Some people hate puzzles and some people like puzzles, but at Bainbridge, we love them. They’re a chance to flex our creative and strategic muscles. We love master planning and space analysis projects for the same reasons. With so many moving pieces, from departmental needs to organizational growth, master planning and space analysis projects are like multi-dimensional puzzles. Lucky for you, we have the expertise to make all the pieces fall into place.

The Method Behind the Madness of Master Planning

The scope of a master planning and space analysis project is daunting if you don’t know what you’re doing. With so many factors and stakeholders, it’s important to have a strong process and methodology in place. When everyone is on the same page it makes complex projects just a little bit easier. It’s like having all the edge pieces of a puzzle already laid out, all that’s left to do is fill in the middle.

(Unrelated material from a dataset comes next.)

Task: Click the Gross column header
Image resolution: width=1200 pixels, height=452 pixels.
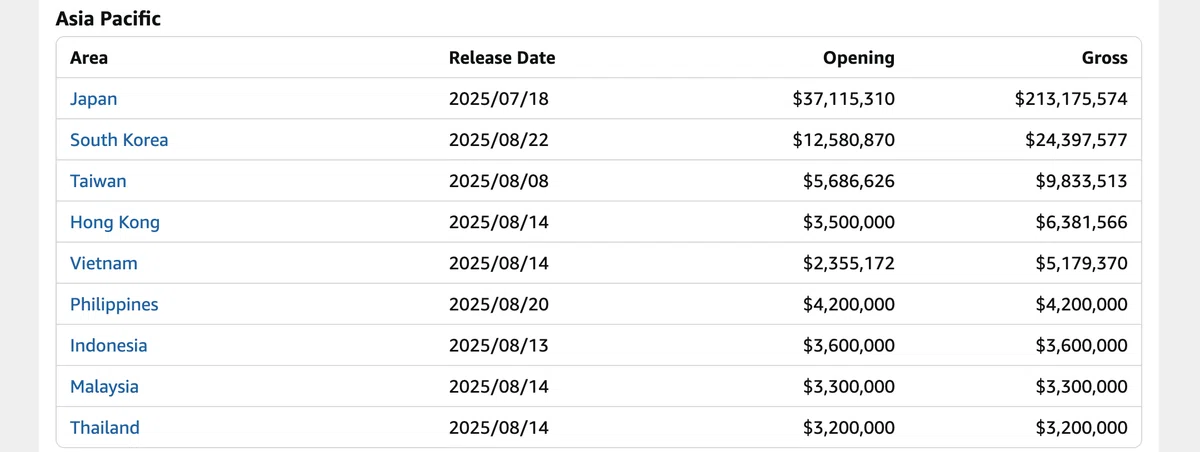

As with most of our projects, our process begins by defining the goals and objectives of our clients. From there we conduct informational interviews with key stakeholders to identify space needs and standards, and gather information on current staffing and growth projections. We also look at all of their support and ancillary spaces. During this process, we often have to push departments to look towards the future and think strategically about what they’ll need.

We like to describe our project programming style as listening between the lines. As our long list of repeat clients will attest, we excel in the art of diplomacy and negotiation. We recognize that interior planning is much more than just the physical space and we strive to be sensitive
to the internal workings of an organization, its atmosphere, philosophies, and morale.

A lot of work goes into the front end of our process. Research, discovery, and strategic planning inform every aspect of the following phases, schematic design and design development. We begin by preparing preliminary space plans presenting different options and solutions. After meeting with the project stakeholders we refine feedback into a single final space plan direction and begin refining the details. The end product is a final floor plan showing individual workstations and all support equipment.

A Master Planning Puzzle For The City Of Portland

Bainbridge and the City of Portland have a 35-year working relationship, so when they approached us about a five-year space evaluation for the Bureau of Development Services in the 1900 Building, we were happy to help.

As a governmental institution, efficiency and planning are especially important to the city. Our task was to help them maximize efficiency while planning for future growth. The specific five-year goal is to eliminate leased space and consolidate city employees into owned facilities. With so many moving pieces, this puzzle was going to take careful analysis and planning to figure out.

Bainbridge compiled a master planning and space analysis report for the Bureau of Development Services. We found that in the long term the 1900 Building is adequate to meet the space requirements for BDS. However, to do this will required reducing existing standard workstation sizes and taking over the seventh floor when it is vacated.

In the interim, we assisted with relocating two departments to other city leased space and reshuffled all remaining staff to accommodate immediate growth. The goal was to do this with minimum disruption to staff, and was phased across several weekend moves. We also worked to reuse existing products, improve adjacencies within bureaus, full fill ergonomic requests and improve the general upkeep of the office.

Master planning and space analysis projects like this are a huge undertaking. There’s also a lot at stake. It’s imperative that work continues as normal throughout the process. It’s just another piece of the puzzle we had in front of us.